(Written problem)
Could you write out every one of the following lines word for word, with nothing changed, added, or left out?

########################################

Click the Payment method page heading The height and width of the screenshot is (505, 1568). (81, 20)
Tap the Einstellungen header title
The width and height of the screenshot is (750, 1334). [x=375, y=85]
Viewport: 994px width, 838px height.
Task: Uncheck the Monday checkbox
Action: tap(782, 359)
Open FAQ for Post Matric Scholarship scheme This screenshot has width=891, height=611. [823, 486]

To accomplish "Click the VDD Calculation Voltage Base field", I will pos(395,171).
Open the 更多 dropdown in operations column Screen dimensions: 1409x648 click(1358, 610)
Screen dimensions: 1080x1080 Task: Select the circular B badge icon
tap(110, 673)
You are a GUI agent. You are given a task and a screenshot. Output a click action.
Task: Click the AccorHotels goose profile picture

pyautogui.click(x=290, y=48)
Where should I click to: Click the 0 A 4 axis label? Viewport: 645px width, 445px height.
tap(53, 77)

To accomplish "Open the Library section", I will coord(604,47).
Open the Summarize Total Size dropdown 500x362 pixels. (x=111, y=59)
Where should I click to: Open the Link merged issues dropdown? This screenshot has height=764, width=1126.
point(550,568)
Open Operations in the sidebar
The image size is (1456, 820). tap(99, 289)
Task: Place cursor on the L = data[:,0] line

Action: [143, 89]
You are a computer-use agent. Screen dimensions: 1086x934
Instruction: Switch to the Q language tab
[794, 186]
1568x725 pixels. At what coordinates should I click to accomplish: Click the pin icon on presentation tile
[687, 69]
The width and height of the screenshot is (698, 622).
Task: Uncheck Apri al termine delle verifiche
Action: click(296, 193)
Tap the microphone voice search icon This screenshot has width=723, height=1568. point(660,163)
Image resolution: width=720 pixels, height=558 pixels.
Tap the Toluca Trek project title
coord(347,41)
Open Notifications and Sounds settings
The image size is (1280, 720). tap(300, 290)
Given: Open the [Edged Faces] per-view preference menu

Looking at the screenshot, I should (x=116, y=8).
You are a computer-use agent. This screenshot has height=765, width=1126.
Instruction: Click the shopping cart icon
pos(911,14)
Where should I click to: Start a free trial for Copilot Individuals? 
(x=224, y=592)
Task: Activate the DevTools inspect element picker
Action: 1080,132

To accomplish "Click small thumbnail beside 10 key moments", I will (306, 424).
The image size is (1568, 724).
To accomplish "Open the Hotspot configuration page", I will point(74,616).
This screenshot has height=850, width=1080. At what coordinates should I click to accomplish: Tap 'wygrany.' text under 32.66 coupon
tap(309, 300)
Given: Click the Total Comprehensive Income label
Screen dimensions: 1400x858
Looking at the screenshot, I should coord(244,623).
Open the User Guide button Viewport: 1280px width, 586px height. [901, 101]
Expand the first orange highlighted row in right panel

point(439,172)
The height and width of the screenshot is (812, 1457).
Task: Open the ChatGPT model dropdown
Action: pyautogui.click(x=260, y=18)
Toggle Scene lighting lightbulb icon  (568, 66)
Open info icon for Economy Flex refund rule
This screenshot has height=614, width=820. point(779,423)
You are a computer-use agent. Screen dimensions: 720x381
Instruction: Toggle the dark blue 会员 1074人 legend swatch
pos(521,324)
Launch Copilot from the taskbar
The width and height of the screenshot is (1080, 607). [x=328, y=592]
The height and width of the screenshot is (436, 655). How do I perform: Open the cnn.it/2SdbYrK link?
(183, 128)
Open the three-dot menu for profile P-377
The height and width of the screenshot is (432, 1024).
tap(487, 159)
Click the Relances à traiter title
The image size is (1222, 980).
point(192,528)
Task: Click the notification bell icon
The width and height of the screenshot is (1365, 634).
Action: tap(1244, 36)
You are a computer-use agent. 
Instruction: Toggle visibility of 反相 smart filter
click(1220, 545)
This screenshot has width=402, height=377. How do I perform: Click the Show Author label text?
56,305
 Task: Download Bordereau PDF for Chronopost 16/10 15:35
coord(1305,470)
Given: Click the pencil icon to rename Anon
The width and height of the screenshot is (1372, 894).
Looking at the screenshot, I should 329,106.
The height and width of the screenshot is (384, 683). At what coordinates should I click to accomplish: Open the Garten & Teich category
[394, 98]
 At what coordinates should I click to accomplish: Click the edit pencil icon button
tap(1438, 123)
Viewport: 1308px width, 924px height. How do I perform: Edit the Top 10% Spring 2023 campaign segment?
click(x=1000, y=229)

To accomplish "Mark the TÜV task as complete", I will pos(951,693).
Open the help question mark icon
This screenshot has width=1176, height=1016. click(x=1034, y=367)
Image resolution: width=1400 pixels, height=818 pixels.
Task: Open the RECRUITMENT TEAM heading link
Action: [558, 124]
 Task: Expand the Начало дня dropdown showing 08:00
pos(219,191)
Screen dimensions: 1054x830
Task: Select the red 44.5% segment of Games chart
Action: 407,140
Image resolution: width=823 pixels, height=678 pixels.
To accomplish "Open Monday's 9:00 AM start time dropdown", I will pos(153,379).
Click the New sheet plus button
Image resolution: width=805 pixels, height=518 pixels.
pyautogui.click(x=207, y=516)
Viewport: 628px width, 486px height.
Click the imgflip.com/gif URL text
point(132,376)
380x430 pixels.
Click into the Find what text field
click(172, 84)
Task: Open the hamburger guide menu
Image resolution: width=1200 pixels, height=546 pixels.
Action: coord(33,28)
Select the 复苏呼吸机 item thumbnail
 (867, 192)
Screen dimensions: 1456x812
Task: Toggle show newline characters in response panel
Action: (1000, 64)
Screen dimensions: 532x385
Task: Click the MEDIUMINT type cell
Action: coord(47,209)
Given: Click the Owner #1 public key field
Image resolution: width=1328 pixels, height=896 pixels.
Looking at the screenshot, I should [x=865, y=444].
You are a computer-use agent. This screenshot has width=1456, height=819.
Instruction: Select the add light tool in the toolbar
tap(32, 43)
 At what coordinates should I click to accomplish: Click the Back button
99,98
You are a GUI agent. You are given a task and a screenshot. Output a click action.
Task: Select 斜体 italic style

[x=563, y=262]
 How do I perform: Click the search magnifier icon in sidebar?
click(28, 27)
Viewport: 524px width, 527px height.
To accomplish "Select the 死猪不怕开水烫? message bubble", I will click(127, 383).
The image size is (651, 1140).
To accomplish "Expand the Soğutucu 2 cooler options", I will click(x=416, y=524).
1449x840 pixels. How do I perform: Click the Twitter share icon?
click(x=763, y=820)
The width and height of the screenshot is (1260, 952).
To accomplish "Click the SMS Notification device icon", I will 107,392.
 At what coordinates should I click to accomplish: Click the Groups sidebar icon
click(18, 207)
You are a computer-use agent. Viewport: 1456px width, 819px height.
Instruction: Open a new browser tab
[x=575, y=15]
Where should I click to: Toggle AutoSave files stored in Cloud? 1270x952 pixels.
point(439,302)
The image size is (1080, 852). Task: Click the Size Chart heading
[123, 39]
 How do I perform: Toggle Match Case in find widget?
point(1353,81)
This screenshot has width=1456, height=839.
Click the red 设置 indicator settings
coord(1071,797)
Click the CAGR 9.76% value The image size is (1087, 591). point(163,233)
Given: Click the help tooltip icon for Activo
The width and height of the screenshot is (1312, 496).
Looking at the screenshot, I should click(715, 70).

########################################

(Expected answer)
Click the Payment method page heading The height and width of the screenshot is (505, 1568). (81, 20)
Tap the Einstellungen header title
The width and height of the screenshot is (750, 1334). [x=375, y=85]
Viewport: 994px width, 838px height.
Task: Uncheck the Monday checkbox
Action: tap(782, 359)
Open FAQ for Post Matric Scholarship scheme This screenshot has width=891, height=611. [823, 486]

To accomplish "Click the VDD Calculation Voltage Base field", I will pos(395,171).
Open the 更多 dropdown in operations column Screen dimensions: 1409x648 click(1358, 610)
Screen dimensions: 1080x1080 Task: Select the circular B badge icon
tap(110, 673)
You are a GUI agent. You are given a task and a screenshot. Output a click action.
Task: Click the AccorHotels goose profile picture

pyautogui.click(x=290, y=48)
Where should I click to: Click the 0 A 4 axis label? Viewport: 645px width, 445px height.
tap(53, 77)

To accomplish "Open the Library section", I will coord(604,47).
Open the Summarize Total Size dropdown 500x362 pixels. (x=111, y=59)
Where should I click to: Open the Link merged issues dropdown? This screenshot has height=764, width=1126.
point(550,568)
Open Operations in the sidebar
The image size is (1456, 820). tap(99, 289)
Task: Place cursor on the L = data[:,0] line

Action: [143, 89]
You are a computer-use agent. Screen dimensions: 1086x934
Instruction: Switch to the Q language tab
[794, 186]
1568x725 pixels. At what coordinates should I click to accomplish: Click the pin icon on presentation tile
[687, 69]
The width and height of the screenshot is (698, 622).
Task: Uncheck Apri al termine delle verifiche
Action: click(296, 193)
Tap the microphone voice search icon This screenshot has width=723, height=1568. point(660,163)
Image resolution: width=720 pixels, height=558 pixels.
Tap the Toluca Trek project title
coord(347,41)
Open Notifications and Sounds settings
The image size is (1280, 720). tap(300, 290)
Given: Open the [Edged Faces] per-view preference menu

Looking at the screenshot, I should (x=116, y=8).
You are a computer-use agent. This screenshot has height=765, width=1126.
Instruction: Click the shopping cart icon
pos(911,14)
Where should I click to: Start a free trial for Copilot Individuals? 
(x=224, y=592)
Task: Activate the DevTools inspect element picker
Action: 1080,132

To accomplish "Click small thumbnail beside 10 key moments", I will (306, 424).
The image size is (1568, 724).
To accomplish "Open the Hotspot configuration page", I will point(74,616).
This screenshot has height=850, width=1080. At what coordinates should I click to accomplish: Tap 'wygrany.' text under 32.66 coupon
tap(309, 300)
Given: Click the Total Comprehensive Income label
Screen dimensions: 1400x858
Looking at the screenshot, I should coord(244,623).
Open the User Guide button Viewport: 1280px width, 586px height. [901, 101]
Expand the first orange highlighted row in right panel

point(439,172)
The height and width of the screenshot is (812, 1457).
Task: Open the ChatGPT model dropdown
Action: pyautogui.click(x=260, y=18)
Toggle Scene lighting lightbulb icon  (568, 66)
Open info icon for Economy Flex refund rule
This screenshot has height=614, width=820. point(779,423)
You are a computer-use agent. Screen dimensions: 720x381
Instruction: Toggle the dark blue 会员 1074人 legend swatch
pos(521,324)
Launch Copilot from the taskbar
The width and height of the screenshot is (1080, 607). [x=328, y=592]
The height and width of the screenshot is (436, 655). How do I perform: Open the cnn.it/2SdbYrK link?
(183, 128)
Open the three-dot menu for profile P-377
The height and width of the screenshot is (432, 1024).
tap(487, 159)
Click the Relances à traiter title
The image size is (1222, 980).
point(192,528)
Task: Click the notification bell icon
The width and height of the screenshot is (1365, 634).
Action: tap(1244, 36)
You are a computer-use agent. 
Instruction: Toggle visibility of 反相 smart filter
click(1220, 545)
This screenshot has width=402, height=377. How do I perform: Click the Show Author label text?
56,305
 Task: Download Bordereau PDF for Chronopost 16/10 15:35
coord(1305,470)
Given: Click the pencil icon to rename Anon
The width and height of the screenshot is (1372, 894).
Looking at the screenshot, I should 329,106.
The height and width of the screenshot is (384, 683). At what coordinates should I click to accomplish: Open the Garten & Teich category
[394, 98]
 At what coordinates should I click to accomplish: Click the edit pencil icon button
tap(1438, 123)
Viewport: 1308px width, 924px height. How do I perform: Edit the Top 10% Spring 2023 campaign segment?
click(x=1000, y=229)

To accomplish "Mark the TÜV task as complete", I will pos(951,693).
Open the help question mark icon
This screenshot has width=1176, height=1016. click(x=1034, y=367)
Image resolution: width=1400 pixels, height=818 pixels.
Task: Open the RECRUITMENT TEAM heading link
Action: [558, 124]
 Task: Expand the Начало дня dropdown showing 08:00
pos(219,191)
Screen dimensions: 1054x830
Task: Select the red 44.5% segment of Games chart
Action: 407,140
Image resolution: width=823 pixels, height=678 pixels.
To accomplish "Open Monday's 9:00 AM start time dropdown", I will pos(153,379).
Click the New sheet plus button
Image resolution: width=805 pixels, height=518 pixels.
pyautogui.click(x=207, y=516)
Viewport: 628px width, 486px height.
Click the imgflip.com/gif URL text
point(132,376)
380x430 pixels.
Click into the Find what text field
click(172, 84)
Task: Open the hamburger guide menu
Image resolution: width=1200 pixels, height=546 pixels.
Action: coord(33,28)
Select the 复苏呼吸机 item thumbnail
 (867, 192)
Screen dimensions: 1456x812
Task: Toggle show newline characters in response panel
Action: (1000, 64)
Screen dimensions: 532x385
Task: Click the MEDIUMINT type cell
Action: coord(47,209)
Given: Click the Owner #1 public key field
Image resolution: width=1328 pixels, height=896 pixels.
Looking at the screenshot, I should [x=865, y=444].
You are a computer-use agent. This screenshot has width=1456, height=819.
Instruction: Select the add light tool in the toolbar
tap(32, 43)
 At what coordinates should I click to accomplish: Click the Back button
99,98
You are a GUI agent. You are given a task and a screenshot. Output a click action.
Task: Select 斜体 italic style

[x=563, y=262]
 How do I perform: Click the search magnifier icon in sidebar?
click(28, 27)
Viewport: 524px width, 527px height.
To accomplish "Select the 死猪不怕开水烫? message bubble", I will click(127, 383).
The image size is (651, 1140).
To accomplish "Expand the Soğutucu 2 cooler options", I will click(x=416, y=524).
1449x840 pixels. How do I perform: Click the Twitter share icon?
click(x=763, y=820)
The width and height of the screenshot is (1260, 952).
To accomplish "Click the SMS Notification device icon", I will 107,392.
 At what coordinates should I click to accomplish: Click the Groups sidebar icon
click(18, 207)
You are a computer-use agent. Viewport: 1456px width, 819px height.
Instruction: Open a new browser tab
[x=575, y=15]
Where should I click to: Toggle AutoSave files stored in Cloud? 1270x952 pixels.
point(439,302)
The image size is (1080, 852). Task: Click the Size Chart heading
[123, 39]
 How do I perform: Toggle Match Case in find widget?
point(1353,81)
This screenshot has width=1456, height=839.
Click the red 设置 indicator settings
coord(1071,797)
Click the CAGR 9.76% value The image size is (1087, 591). point(163,233)
Given: Click the help tooltip icon for Activo
The width and height of the screenshot is (1312, 496).
Looking at the screenshot, I should click(715, 70).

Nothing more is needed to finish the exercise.